[start of Data]
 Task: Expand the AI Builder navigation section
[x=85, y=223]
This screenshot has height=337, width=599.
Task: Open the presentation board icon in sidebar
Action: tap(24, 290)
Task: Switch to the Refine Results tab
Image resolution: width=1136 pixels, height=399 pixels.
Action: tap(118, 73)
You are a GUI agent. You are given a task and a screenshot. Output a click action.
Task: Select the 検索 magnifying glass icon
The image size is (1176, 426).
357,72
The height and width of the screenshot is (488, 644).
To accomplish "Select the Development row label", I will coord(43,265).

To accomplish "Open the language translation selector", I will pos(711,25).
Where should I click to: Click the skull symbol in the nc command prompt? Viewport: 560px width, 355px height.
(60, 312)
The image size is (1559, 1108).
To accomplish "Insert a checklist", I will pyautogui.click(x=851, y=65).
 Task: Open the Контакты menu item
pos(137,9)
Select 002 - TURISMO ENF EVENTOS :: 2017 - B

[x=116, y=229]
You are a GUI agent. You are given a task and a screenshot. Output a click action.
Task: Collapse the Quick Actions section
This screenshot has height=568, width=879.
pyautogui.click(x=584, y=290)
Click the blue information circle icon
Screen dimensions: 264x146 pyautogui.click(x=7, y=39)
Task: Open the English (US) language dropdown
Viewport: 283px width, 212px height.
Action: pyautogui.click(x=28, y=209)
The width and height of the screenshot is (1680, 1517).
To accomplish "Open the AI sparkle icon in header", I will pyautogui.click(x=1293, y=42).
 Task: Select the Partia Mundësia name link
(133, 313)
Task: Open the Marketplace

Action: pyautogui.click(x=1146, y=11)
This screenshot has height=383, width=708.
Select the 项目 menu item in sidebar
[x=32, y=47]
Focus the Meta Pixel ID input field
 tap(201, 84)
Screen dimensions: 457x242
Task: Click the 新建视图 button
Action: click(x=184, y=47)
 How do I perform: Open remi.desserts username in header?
[end of Data]
— Description of the task —
Write out all of the rows above again, word for word and in the same order.

— Answer below —
 Task: Expand the AI Builder navigation section
[x=85, y=223]
This screenshot has height=337, width=599.
Task: Open the presentation board icon in sidebar
Action: tap(24, 290)
Task: Switch to the Refine Results tab
Image resolution: width=1136 pixels, height=399 pixels.
Action: tap(118, 73)
You are a GUI agent. You are given a task and a screenshot. Output a click action.
Task: Select the 検索 magnifying glass icon
The image size is (1176, 426).
357,72
The height and width of the screenshot is (488, 644).
To accomplish "Select the Development row label", I will coord(43,265).

To accomplish "Open the language translation selector", I will pos(711,25).
Where should I click to: Click the skull symbol in the nc command prompt? Viewport: 560px width, 355px height.
(60, 312)
The image size is (1559, 1108).
To accomplish "Insert a checklist", I will pyautogui.click(x=851, y=65).
 Task: Open the Контакты menu item
pos(137,9)
Select 002 - TURISMO ENF EVENTOS :: 2017 - B

[x=116, y=229]
You are a GUI agent. You are given a task and a screenshot. Output a click action.
Task: Collapse the Quick Actions section
This screenshot has height=568, width=879.
pyautogui.click(x=584, y=290)
Click the blue information circle icon
Screen dimensions: 264x146 pyautogui.click(x=7, y=39)
Task: Open the English (US) language dropdown
Viewport: 283px width, 212px height.
Action: pyautogui.click(x=28, y=209)
The width and height of the screenshot is (1680, 1517).
To accomplish "Open the AI sparkle icon in header", I will pyautogui.click(x=1293, y=42).
 Task: Select the Partia Mundësia name link
(133, 313)
Task: Open the Marketplace

Action: pyautogui.click(x=1146, y=11)
This screenshot has height=383, width=708.
Select the 项目 menu item in sidebar
[x=32, y=47]
Focus the Meta Pixel ID input field
 tap(201, 84)
Screen dimensions: 457x242
Task: Click the 新建视图 button
Action: click(x=184, y=47)
 How do I perform: Open remi.desserts username in header?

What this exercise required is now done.